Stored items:
Segment Open

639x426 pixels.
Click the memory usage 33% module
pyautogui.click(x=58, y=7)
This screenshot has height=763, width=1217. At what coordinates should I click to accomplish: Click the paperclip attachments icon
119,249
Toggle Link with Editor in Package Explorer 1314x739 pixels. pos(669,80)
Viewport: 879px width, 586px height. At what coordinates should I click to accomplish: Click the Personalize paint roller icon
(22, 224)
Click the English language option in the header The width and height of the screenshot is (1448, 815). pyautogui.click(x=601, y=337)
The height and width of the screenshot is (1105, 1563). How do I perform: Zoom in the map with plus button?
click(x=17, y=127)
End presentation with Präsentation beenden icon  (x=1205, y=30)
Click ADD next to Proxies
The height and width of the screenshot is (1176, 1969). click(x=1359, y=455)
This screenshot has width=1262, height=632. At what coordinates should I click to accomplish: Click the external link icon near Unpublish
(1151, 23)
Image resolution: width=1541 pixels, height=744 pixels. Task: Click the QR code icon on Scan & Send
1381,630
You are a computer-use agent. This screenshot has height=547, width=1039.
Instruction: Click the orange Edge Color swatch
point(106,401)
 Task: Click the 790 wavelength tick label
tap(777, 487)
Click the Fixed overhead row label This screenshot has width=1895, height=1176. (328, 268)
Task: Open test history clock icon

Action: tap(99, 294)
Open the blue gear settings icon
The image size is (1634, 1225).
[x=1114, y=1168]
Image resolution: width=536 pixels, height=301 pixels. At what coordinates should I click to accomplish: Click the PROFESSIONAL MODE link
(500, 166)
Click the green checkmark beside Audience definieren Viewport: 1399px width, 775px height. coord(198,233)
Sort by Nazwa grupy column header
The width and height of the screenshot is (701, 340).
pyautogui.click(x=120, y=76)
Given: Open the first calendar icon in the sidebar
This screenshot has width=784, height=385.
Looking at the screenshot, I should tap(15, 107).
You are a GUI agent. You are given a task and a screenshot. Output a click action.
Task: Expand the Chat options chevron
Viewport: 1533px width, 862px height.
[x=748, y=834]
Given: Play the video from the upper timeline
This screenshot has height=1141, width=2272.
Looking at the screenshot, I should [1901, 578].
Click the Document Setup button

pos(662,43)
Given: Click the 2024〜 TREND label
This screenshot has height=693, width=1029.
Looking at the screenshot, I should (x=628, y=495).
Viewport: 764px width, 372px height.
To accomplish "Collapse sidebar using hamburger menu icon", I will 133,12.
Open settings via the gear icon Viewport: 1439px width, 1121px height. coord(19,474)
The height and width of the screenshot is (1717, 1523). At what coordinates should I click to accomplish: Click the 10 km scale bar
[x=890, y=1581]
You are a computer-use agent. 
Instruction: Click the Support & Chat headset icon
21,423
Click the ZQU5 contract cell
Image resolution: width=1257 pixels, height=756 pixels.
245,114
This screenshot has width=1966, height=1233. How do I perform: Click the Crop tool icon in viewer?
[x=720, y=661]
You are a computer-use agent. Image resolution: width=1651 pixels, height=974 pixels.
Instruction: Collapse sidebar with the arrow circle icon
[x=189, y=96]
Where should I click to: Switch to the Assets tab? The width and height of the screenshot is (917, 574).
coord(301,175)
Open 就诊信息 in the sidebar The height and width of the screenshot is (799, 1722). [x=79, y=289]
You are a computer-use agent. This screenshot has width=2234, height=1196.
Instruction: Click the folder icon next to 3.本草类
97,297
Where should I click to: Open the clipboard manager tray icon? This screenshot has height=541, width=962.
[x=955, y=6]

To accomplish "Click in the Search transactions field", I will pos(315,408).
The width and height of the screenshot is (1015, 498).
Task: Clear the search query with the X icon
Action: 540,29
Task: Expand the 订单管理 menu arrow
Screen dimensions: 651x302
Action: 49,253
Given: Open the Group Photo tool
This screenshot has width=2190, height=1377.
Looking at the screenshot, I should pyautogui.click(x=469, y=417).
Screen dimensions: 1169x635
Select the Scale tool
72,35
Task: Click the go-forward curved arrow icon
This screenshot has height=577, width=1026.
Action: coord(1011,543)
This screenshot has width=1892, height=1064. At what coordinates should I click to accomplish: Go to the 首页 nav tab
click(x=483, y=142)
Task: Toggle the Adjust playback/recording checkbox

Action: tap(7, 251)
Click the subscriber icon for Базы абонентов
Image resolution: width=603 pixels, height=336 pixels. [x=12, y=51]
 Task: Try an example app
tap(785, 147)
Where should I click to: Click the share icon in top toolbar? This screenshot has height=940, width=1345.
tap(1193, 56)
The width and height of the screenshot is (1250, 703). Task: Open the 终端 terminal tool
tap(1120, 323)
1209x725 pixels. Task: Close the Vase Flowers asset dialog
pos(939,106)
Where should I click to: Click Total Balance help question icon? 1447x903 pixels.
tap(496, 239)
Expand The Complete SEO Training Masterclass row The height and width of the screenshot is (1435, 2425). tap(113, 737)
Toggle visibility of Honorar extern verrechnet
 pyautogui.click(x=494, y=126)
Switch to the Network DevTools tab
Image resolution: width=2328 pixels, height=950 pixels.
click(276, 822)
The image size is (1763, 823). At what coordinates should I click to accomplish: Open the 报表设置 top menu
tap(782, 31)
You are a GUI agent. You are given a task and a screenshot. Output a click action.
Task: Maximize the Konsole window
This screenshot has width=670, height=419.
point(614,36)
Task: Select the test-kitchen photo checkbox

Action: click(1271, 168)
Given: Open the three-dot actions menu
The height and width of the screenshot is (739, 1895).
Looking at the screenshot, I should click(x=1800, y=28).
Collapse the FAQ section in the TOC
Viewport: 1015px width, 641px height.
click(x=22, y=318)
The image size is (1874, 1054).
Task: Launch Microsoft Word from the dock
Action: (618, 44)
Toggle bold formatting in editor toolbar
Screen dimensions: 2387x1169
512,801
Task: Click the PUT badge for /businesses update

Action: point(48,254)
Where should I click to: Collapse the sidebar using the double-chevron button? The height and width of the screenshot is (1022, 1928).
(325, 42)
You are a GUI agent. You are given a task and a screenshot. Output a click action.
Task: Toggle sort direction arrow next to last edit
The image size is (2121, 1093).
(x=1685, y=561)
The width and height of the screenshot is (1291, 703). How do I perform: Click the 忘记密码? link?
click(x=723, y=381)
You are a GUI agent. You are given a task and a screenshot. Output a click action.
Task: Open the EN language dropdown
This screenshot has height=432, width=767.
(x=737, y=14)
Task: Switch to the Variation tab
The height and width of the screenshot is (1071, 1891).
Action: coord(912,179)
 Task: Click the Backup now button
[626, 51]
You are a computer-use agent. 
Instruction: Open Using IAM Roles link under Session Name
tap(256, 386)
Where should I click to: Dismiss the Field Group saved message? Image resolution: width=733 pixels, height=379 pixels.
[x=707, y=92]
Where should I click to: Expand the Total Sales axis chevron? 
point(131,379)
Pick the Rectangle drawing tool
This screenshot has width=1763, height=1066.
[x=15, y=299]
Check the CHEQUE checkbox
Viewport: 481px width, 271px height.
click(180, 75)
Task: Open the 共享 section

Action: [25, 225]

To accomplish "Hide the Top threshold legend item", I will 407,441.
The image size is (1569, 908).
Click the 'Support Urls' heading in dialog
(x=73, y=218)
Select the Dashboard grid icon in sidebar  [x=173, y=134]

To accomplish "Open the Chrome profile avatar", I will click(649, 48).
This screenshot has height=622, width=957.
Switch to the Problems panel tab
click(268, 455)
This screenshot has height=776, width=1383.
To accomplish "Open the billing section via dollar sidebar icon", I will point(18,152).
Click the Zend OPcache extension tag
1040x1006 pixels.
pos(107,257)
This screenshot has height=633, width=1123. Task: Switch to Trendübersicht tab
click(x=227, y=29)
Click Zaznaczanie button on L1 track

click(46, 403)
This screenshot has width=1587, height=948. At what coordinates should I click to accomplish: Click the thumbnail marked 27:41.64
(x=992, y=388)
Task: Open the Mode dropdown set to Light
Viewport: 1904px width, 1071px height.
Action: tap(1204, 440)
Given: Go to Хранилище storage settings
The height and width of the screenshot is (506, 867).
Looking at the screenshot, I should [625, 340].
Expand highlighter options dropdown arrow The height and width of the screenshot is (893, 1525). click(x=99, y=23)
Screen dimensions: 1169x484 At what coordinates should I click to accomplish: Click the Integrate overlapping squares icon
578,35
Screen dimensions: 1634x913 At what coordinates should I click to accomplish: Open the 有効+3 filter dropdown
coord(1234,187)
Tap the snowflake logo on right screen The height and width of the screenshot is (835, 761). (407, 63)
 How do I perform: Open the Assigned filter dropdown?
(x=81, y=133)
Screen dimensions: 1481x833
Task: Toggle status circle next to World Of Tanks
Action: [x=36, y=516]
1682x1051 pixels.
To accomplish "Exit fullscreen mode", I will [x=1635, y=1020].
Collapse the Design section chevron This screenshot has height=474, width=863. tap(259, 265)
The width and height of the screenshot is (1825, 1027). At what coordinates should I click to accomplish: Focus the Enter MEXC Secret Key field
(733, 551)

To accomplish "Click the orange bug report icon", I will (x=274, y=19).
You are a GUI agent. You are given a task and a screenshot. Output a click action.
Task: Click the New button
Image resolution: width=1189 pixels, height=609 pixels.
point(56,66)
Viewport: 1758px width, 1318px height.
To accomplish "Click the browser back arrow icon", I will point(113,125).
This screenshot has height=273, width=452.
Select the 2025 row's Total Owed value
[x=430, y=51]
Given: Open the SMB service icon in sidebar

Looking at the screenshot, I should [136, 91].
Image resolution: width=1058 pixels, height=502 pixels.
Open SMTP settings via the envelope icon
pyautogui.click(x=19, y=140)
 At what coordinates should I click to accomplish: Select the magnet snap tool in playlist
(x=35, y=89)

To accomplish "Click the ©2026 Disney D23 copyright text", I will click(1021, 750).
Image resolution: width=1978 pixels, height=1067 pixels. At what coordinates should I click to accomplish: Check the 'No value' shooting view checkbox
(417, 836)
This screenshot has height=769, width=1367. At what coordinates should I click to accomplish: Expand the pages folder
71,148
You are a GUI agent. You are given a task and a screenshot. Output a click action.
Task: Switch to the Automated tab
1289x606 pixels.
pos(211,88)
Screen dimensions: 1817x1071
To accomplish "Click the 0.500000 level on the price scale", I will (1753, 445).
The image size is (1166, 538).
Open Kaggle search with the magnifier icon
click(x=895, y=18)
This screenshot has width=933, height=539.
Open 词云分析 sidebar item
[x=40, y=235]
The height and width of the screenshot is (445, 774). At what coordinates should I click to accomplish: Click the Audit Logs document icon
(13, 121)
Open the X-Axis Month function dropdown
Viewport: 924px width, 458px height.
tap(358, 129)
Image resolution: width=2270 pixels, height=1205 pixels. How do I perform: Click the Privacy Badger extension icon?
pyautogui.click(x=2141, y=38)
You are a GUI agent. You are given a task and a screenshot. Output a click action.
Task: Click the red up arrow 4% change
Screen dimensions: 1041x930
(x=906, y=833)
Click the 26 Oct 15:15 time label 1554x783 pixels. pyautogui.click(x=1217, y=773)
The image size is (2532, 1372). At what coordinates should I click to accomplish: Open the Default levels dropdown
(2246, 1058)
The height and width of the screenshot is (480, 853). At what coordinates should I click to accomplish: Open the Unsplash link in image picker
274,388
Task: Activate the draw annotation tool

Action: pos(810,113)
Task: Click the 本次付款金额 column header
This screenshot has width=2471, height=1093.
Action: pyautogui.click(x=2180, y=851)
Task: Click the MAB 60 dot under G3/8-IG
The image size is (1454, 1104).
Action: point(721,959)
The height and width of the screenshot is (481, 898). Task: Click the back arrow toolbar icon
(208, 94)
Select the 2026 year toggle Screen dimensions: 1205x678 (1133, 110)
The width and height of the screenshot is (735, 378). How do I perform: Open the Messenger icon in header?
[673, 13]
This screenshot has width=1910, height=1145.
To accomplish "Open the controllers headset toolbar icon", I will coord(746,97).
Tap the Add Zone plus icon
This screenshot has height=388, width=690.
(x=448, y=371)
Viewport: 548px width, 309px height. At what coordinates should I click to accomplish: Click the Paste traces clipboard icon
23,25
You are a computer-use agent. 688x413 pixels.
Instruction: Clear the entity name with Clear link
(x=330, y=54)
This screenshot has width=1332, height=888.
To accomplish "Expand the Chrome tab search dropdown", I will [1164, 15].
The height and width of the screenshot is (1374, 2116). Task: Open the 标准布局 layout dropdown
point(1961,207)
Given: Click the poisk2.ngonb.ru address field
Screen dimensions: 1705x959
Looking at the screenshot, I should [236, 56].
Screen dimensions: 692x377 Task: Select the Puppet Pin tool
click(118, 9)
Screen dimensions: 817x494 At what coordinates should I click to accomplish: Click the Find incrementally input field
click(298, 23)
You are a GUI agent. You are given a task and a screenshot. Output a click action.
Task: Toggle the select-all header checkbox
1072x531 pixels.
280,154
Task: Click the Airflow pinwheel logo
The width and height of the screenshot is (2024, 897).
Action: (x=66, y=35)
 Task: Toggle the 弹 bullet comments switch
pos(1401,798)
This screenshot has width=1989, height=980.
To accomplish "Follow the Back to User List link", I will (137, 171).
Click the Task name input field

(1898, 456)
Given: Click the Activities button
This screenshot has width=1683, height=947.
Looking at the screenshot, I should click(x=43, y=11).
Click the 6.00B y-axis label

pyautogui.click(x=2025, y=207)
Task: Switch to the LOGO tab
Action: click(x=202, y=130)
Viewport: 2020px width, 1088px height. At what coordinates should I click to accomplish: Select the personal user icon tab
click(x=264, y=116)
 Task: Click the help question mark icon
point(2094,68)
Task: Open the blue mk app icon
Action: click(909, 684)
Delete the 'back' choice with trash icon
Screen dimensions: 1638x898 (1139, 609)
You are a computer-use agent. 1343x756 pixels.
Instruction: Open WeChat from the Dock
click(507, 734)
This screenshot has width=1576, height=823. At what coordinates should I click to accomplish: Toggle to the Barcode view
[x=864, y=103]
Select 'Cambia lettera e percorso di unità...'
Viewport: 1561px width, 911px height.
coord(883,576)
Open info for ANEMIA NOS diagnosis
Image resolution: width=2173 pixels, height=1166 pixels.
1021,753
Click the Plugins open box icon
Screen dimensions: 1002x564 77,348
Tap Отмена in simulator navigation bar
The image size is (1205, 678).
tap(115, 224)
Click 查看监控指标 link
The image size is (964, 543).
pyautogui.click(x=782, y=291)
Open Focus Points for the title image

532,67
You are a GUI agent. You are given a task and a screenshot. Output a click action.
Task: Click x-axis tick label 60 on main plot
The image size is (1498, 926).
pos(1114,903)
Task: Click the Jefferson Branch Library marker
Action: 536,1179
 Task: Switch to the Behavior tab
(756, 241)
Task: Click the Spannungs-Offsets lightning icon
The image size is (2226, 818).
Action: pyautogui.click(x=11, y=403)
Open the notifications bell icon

Segment Closed

• [Aim of the exercise]:
Copy out every line of the data that includes "computer".

• [Answer area]:
You are a computer-use agent. This screenshot has height=547, width=1039.
You are a computer-use agent. 
You are a computer-use agent. Image resolution: width=1651 pixels, height=974 pixels.
You are a computer-use agent. This screenshot has width=2234, height=1196.
You are a computer-use agent. 
You are a computer-use agent. 688x413 pixels.
You are a computer-use agent. 1343x756 pixels.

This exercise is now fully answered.